Openly Secular: A Needed Project With A Vague Name

Logo for the Openly Secular project

I’ve been part of the non-religious community for 20 years and one thing is constant, we have many different groups to support us and it seems new ones show up regularly. Case in point is ‘Openly Secular’, a ‘new’ coalition of several large secular groups. Its mission of drawing attention to discrimination of non-religious people is needed but I’m disappointed in the fact that they named the group ‘Openly Secular’ instead of ‘Openly Non-religious’.

The Richard Dawkins Foundation for Reason and Science and other secular groups have joined together to form a new coalition called Openly Secular to highlight and overcome discrimination in America.

Atheists and other nonreligious people not only face discrimination on a regular basis, but the prejudice often goes unrecognized because it can be socially acceptable to distrust those outside the majority religious faith. A Gallup poll in 2012 found almost half of Americans would vote against a well-qualified presidential candidate from their party, if he or she was an atheist.

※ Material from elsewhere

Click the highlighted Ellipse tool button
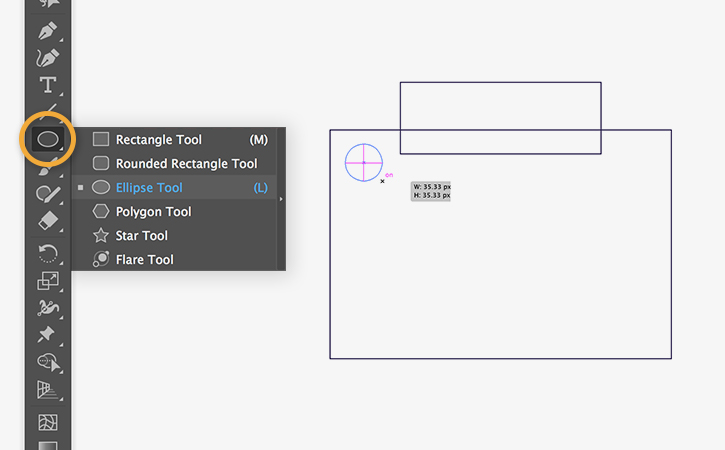 click(x=47, y=140)
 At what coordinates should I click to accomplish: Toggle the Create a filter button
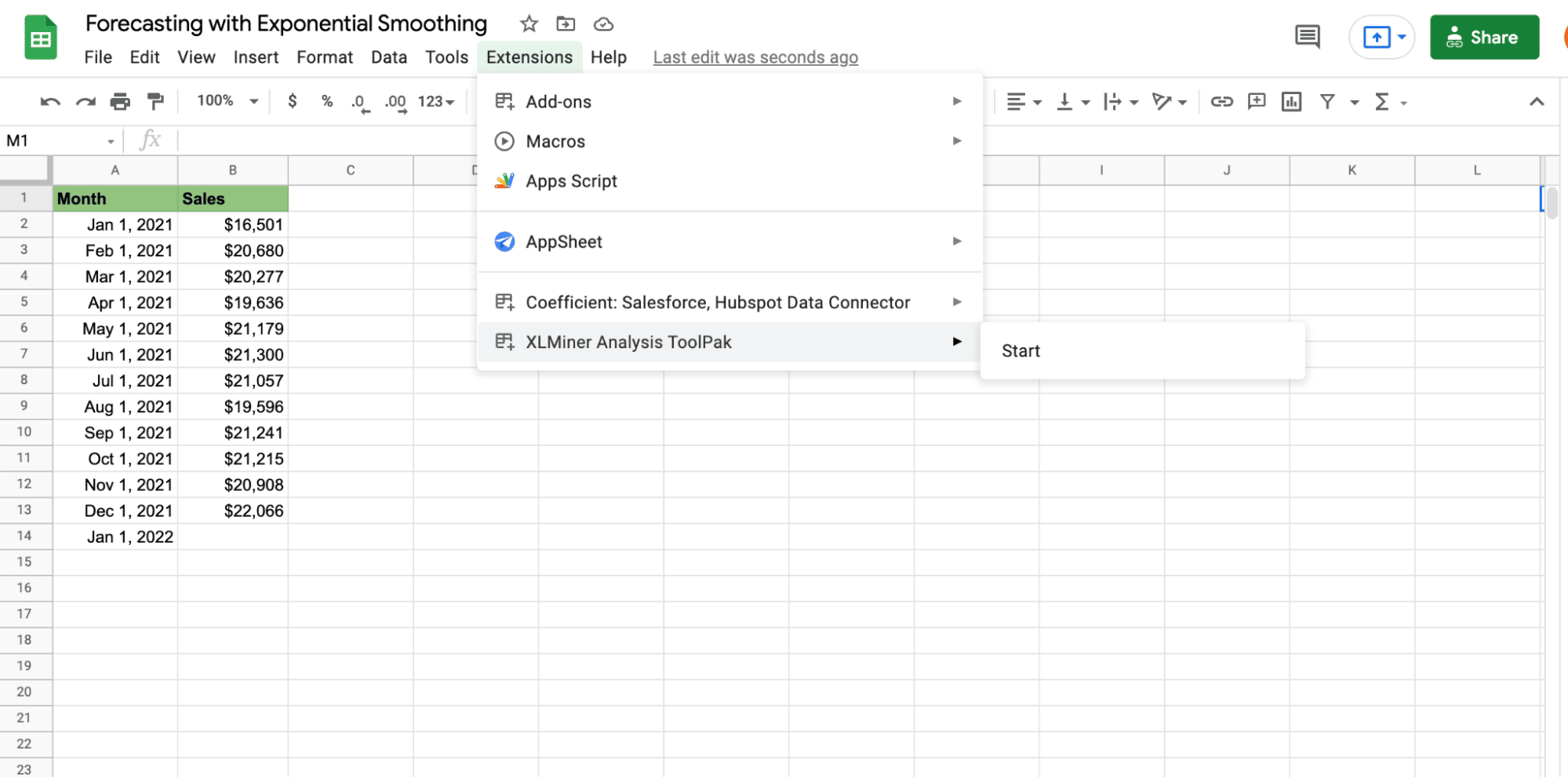click(x=1327, y=102)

“Our mission is to is to eliminate discrimination and increase acceptance by getting atheists, freethinkers, agnostics, humanists and all nonreligious people to be open about their beliefs,” said Todd Stiefel, Chair for the Openly Secular coalition and founder of the Stiefel Freethought Foundation. “By being open about our beliefs and values, we can show that we, like all people, are worthy of love and kindness undeterred by religious differences.”

Announcing the ‘Openly Secular’ Coalition

The group’s website, http://www.openlysecular.org/, has a lot of good information about ‘coming out’ as a non-religious person. I particularly loved the toolkits available under “Resources“. The information gives a good presentation on how to identify as non-religious and how to navigate a new chapter in your life after you make the break with religion.

Another excellent resource is seen as soon as you reach the website. Videos of numerous people, some famous but most are not, telling their story of living openly non-religious.

The audience the group is trying to reach is young people and others who might have wondered for years why religion didn’t work for them.

I wish I had this group around when I was still trying to shoe horn religion into my increasingly atheist world view. It might have saved me some time.

Openly Secular also wants to reach the whole spectrum of freethinkers:

“We are broadening and expanding the (Out) campaign to make it easier for people to become open with fewer social consequences,” Stiefel said. “We are also expanding the open strategy beyond atheists by reaching out to agnostics, humanists and even the spiritual but not religious.”

They will also enlist religious and civil rights organizations in the effort, Stiefel said.

New ‘Openly Secular’ group seeks to combat anti-atheist discrimination

While I do applaud the effort to eliminate discrimination against the non-religious, it didn’t fill me with excitement to see they named the group ‘Openly Secular’. I was disappointed.

I heard that it took a year of planning to launch the group and I can imagine the excuses used not to use the name ‘Openly Non-religious’ or ‘Openly Not Religious’ (which would have been my vote).

It seems these large groups like Openly Secular and the Secular Student Alliance have an unwarranted concern with giving religious people a sad by being honest and upfront that the group is non-religious and some members are even *GASP* atheist.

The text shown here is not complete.